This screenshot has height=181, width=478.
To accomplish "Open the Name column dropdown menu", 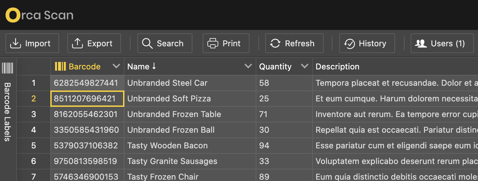I will coord(248,66).
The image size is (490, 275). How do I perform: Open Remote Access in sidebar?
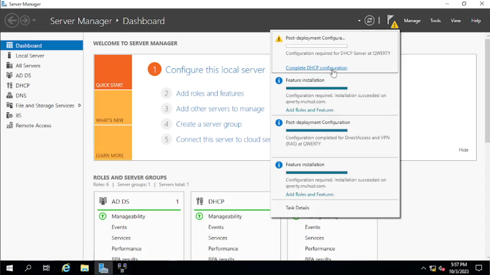33,125
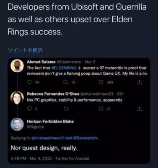
Task: Open the 4:49 PM Mar 3, 2022 timestamp
Action: click(31, 159)
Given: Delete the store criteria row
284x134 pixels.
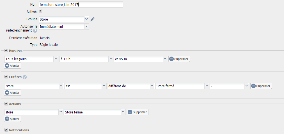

**EXERCISE PROMPT**
What is needed is a word-for-word repeat of every line from the line with "The image size" to the end of the entries above; leave out the pictures.

**EXERCISE RESPONSE**
The image size is (490, 275). How do I perform: Open Remote Access in sidebar?
33,125
Task: Open the 4:49 PM Mar 3, 2022 timestamp
Action: click(31, 159)
Given: Delete the store criteria row
284x134 pixels.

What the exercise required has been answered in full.